[Entries drawn from a collection]
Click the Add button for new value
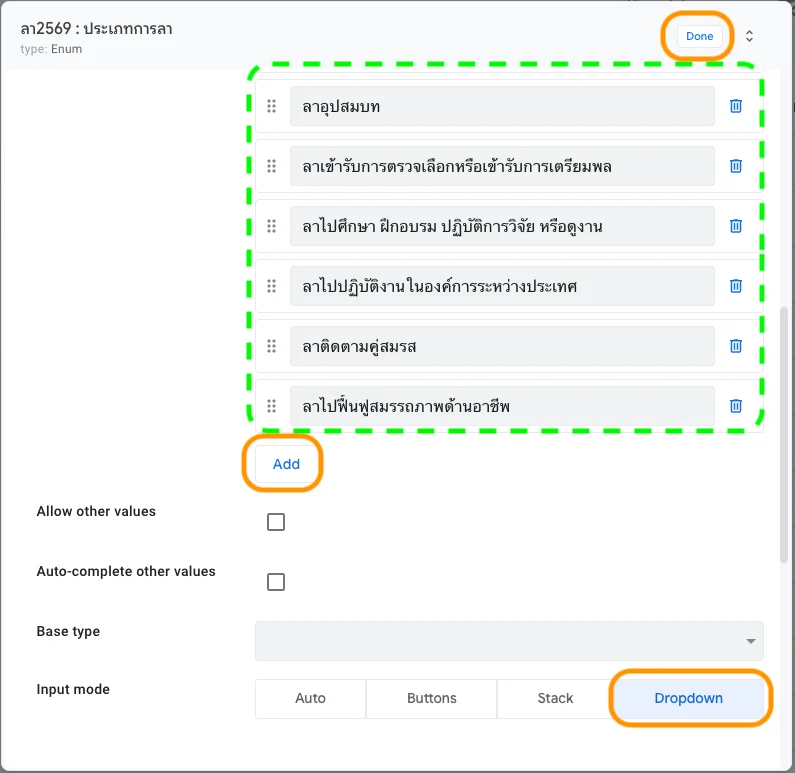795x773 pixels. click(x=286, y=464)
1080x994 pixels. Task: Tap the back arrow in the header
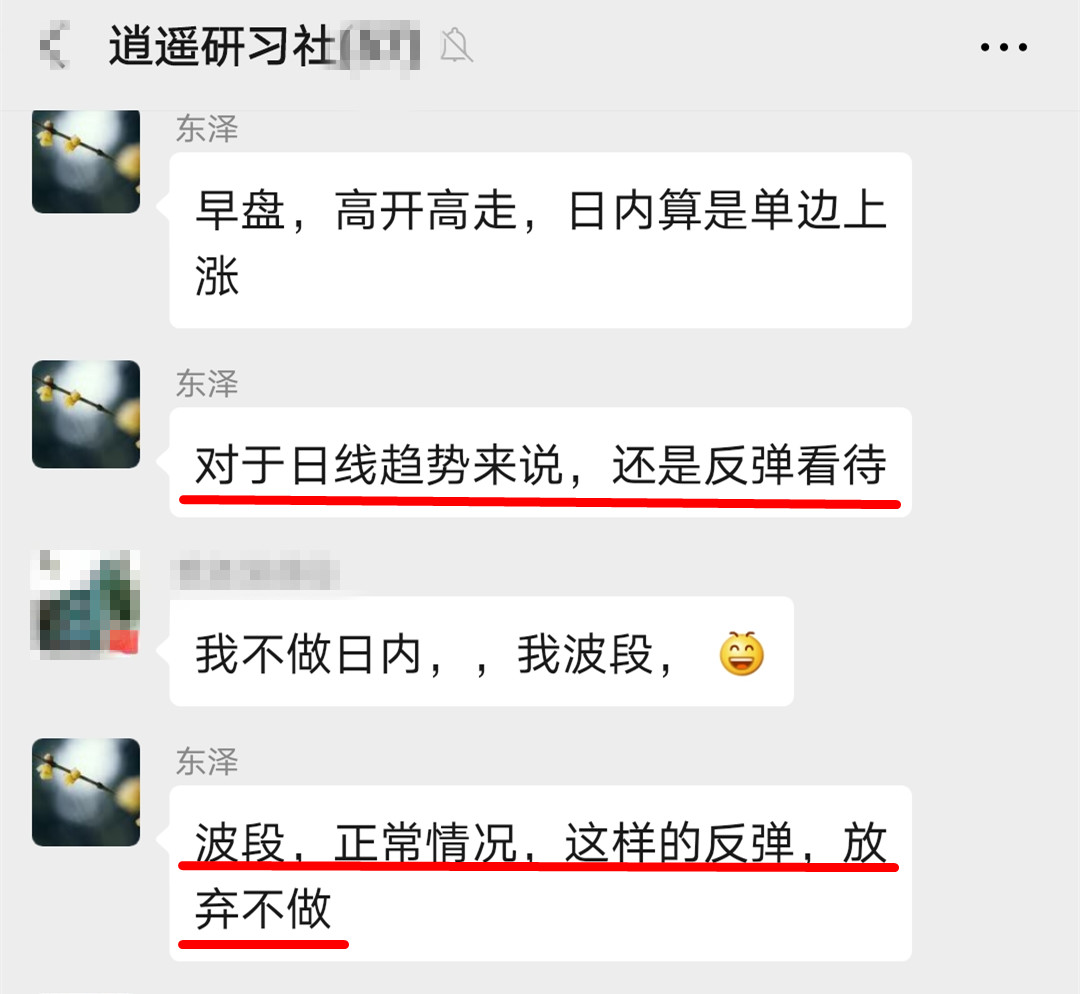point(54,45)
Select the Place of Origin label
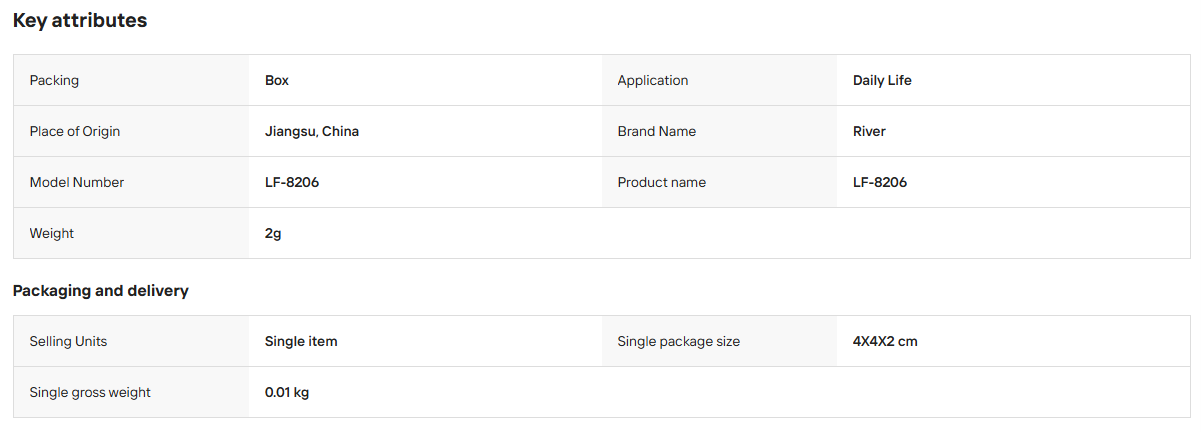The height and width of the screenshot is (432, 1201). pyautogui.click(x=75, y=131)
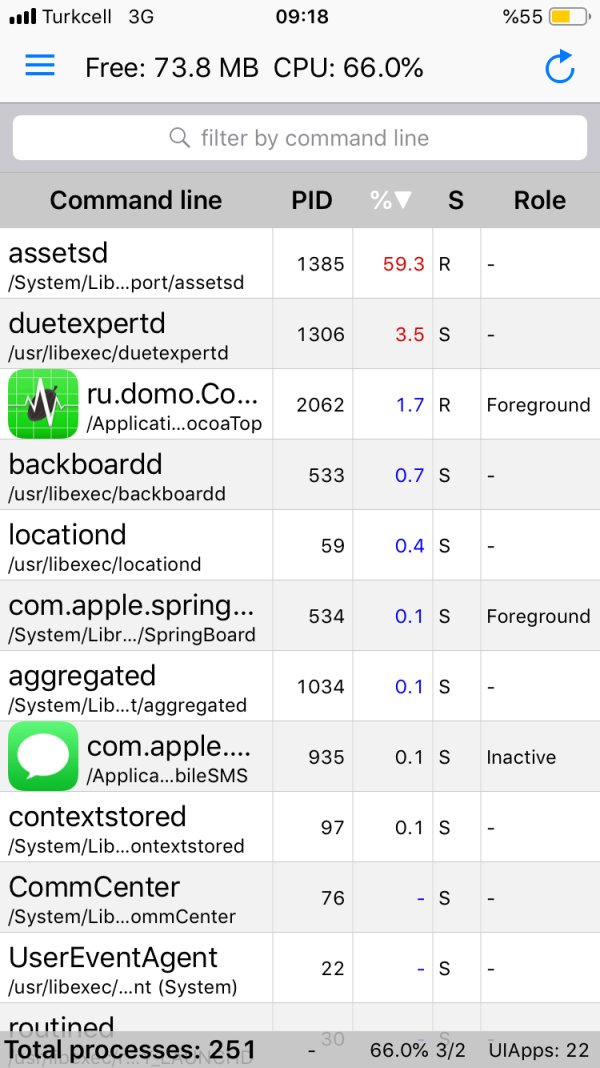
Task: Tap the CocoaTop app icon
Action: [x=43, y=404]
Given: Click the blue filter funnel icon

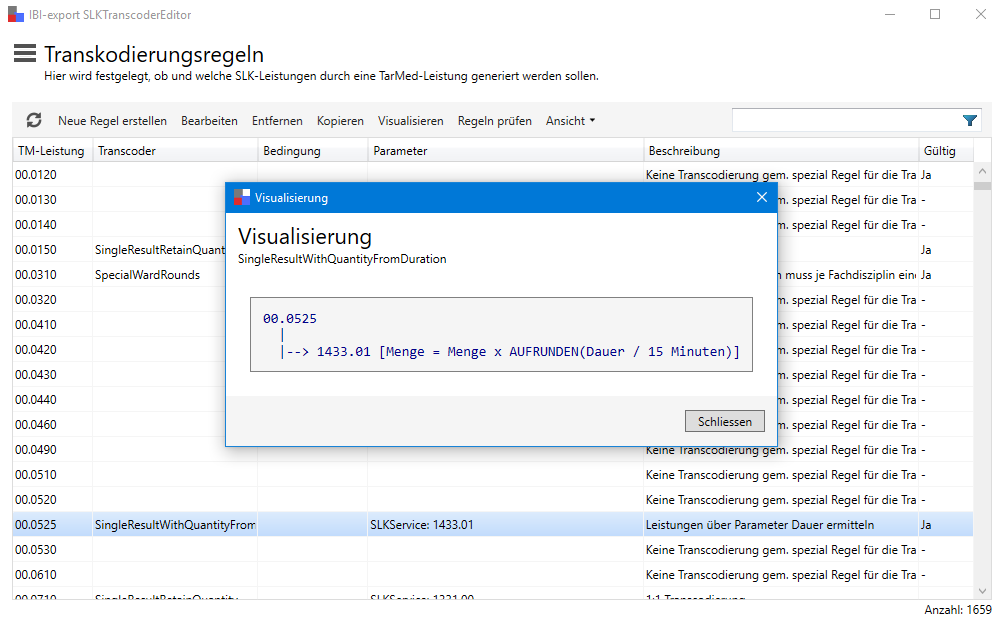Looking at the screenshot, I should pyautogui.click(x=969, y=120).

# Exercise requirements:
Return every line of the material above word for word, and leave the pictures out.

# Written answer:
Click the Add button for new value
795x773 pixels. click(x=286, y=464)
1080x994 pixels. Task: Tap the back arrow in the header
point(54,45)
Select the Place of Origin label
The height and width of the screenshot is (432, 1201). pyautogui.click(x=75, y=131)
Task: Tap the CocoaTop app icon
Action: [x=43, y=404]
Given: Click the blue filter funnel icon

Looking at the screenshot, I should pyautogui.click(x=969, y=120).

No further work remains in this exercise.